TEXT PASSAGE »
[Start of section]
CS DEPARTMENT STRUGGLES WITH RETENTION AND
DIVERSITY INTIMIDATING EXAMS AND DIFFICULT COURSES ARE HURTING CS’S DIVERSITY
BÉLA KURZENHAUSER
In September 2018, 355 students entered Portland State’s degree program in computer science, located in the Maseeh College of Engineering and Computer Science (MCECS), according to student research. By the end of the year, only 243 of them would remain.
Out of the 142 students that departed the college, 31 were female students, which together composed 44% of the program’s entering female cohort that year.
PSU’s computer science (CS) program has long struggled to retain its students’ enrollment. It wasn’t until the 2017–18 academic year that the program finally managed to retain more than half of its entering students, according to student research data. Although COVID-19 has led to a college-wide enrollment epidemic, the CS department’s troubles extend beyond the events of the past year.
While most departments and degrees are separated into lowerdivision and upper-division coursework, the actual distinction between the two divisions largely comes down to student standing or course number. The CS program is unusual, as it is one of the only programs throughout PSU that contains an additional barrier of application between these two divisions.
In order to be accepted into the CS program’s upper division, a selection of mandatory course requirements must be met, as well as passable completion of what the department calls a “proficiency demo.” For transfer students coming in from institutions such as CCC or PCC, the proficiency demo is taken several months before starting their education at PSU, but for ongoing students, the demo is baked directly into the curriculum for CS202, one of the program’s required courses.
The structure of the proficiency demo is a simple one-hour examination, where students are given a single programming prompt and are given an hour to complete the prompt. The demo is designed similarly to the types of questions often seen in job interviews, thus hopefully preparing students for their eventual transition into the industry.
The proficiency demo is still relatively new to the program, having only been first initiated several years back. While many students regard the demo as being effective for learning and testing programming proficiency, its high complexity and erratic difficulty curve make it controversial among the lower-division student body. If students fail the demo, their acceptance into the program can be delayed by an entire term. For students enrolled in a class such as CS202, that can mean having to retake the full class, which can put an undue burden on students’ financial stability and GPA.
“The first proficiency demo I took in CS163 was really rough,” said a student who asked to remain anonymous. “I froze from the pressure, and the thought of having to retake the class from getting a question that I wasn’t prepared for really stressed me out. The anxiety was overwhelming.”
The demo problems range from being very simplistic to sometimes frustratingly complex. Some students have complained that this structure results in an unfair testing environment, where students are tested on an unequal level. Students draw problems randomly, and are allowed to redraw their problem up to two times if they feel that the question they got was too hard. Despite this, students can still get stuck with highlevel questions, and the problem-picking process “only adds more stress to an already stressful situation,” according to the student.
[End of section]
SUPPLIED INFORMATION »
[Start of section]
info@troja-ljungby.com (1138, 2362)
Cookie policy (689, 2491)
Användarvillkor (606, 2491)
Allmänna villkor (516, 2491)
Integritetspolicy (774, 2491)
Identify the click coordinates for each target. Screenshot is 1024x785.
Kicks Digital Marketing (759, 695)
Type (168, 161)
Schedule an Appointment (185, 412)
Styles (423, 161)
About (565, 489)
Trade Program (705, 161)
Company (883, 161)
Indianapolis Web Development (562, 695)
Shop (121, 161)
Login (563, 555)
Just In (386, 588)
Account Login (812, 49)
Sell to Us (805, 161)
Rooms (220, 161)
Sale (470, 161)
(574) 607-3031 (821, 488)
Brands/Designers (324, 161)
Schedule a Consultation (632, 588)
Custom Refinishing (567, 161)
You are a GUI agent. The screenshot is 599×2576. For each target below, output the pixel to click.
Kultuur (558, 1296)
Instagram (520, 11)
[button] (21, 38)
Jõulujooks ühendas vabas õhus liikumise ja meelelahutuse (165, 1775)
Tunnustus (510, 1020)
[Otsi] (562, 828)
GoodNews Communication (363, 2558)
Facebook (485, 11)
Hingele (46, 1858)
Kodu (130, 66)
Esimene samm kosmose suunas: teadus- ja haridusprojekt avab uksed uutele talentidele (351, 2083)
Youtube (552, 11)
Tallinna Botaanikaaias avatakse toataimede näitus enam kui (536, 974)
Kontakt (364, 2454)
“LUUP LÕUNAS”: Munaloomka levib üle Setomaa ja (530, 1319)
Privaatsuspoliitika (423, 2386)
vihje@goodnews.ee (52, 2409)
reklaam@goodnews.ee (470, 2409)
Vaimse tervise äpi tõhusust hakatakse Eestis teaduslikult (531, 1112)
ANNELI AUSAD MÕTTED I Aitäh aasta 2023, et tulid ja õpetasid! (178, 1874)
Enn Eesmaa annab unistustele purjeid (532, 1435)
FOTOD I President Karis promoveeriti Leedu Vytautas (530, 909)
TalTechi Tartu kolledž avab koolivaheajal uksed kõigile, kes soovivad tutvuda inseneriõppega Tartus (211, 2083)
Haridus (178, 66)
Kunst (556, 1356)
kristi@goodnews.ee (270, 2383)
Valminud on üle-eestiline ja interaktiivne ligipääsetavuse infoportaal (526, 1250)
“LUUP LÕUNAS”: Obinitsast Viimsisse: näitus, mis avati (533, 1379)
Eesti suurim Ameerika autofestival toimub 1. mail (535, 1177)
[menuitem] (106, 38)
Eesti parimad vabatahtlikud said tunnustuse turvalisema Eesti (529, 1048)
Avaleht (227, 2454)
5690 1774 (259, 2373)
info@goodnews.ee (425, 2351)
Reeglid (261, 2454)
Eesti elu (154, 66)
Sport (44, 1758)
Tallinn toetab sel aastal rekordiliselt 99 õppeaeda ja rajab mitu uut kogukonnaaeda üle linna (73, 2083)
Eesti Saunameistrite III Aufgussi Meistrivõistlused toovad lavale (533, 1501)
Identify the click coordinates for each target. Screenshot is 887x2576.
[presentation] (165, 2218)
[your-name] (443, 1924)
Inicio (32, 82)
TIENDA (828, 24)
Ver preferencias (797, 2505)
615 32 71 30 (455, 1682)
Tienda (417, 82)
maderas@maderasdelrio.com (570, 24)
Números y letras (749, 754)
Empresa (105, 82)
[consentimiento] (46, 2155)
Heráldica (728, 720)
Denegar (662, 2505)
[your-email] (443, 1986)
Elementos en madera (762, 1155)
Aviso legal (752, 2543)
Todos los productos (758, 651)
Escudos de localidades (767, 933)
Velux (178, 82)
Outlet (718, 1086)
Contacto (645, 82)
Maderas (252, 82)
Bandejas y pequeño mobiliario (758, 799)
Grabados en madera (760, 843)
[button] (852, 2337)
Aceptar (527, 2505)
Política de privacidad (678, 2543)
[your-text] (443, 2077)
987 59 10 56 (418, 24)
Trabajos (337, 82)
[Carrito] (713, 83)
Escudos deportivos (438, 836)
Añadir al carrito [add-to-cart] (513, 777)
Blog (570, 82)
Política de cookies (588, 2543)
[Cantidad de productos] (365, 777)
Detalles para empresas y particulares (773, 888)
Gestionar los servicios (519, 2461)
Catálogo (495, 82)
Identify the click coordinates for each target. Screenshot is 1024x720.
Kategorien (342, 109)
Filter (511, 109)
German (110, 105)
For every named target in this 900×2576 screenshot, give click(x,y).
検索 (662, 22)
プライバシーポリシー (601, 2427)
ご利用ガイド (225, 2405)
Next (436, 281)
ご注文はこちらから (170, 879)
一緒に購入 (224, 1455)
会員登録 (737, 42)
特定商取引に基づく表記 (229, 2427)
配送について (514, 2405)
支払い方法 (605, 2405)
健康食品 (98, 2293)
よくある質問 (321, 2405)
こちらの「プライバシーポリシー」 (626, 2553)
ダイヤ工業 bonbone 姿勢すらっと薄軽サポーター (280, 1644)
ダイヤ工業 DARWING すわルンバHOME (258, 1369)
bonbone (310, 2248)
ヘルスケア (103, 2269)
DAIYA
[End of section]
EXERCISE INSTRUCTIONS »
1. Answer these questions using the article on the CS department:
(a) How many students entered Portland State's computer science degree program in September 2018?
(b) How long are students given to complete the proficiency demo?
(c) Up to how many times may students redraw their demo problem?
2. Write out the passage of the article on the CS department between "The proficiency demo is still" and "stability and GPA.", inclusive.
3. List every number of students given in the article on the CS department.

RESULTS FOR THE EXERCISE »
1.
(a) 355 students.
(b) One hour.
(c) Up to two times.

2.
The proficiency demo is still relatively new to the program, having only been first initiated several years back. While many students regard the demo as being effective for learning and testing programming proficiency, its high complexity and erratic difficulty curve make it controversial among the lower-division student body. If students fail the demo, their acceptance into the program can be delayed by an entire term. For students enrolled in a class such as CS202, that can mean having to retake the full class, which can put an undue burden on students’ financial stability and GPA.

3. 355, 243, 142, 31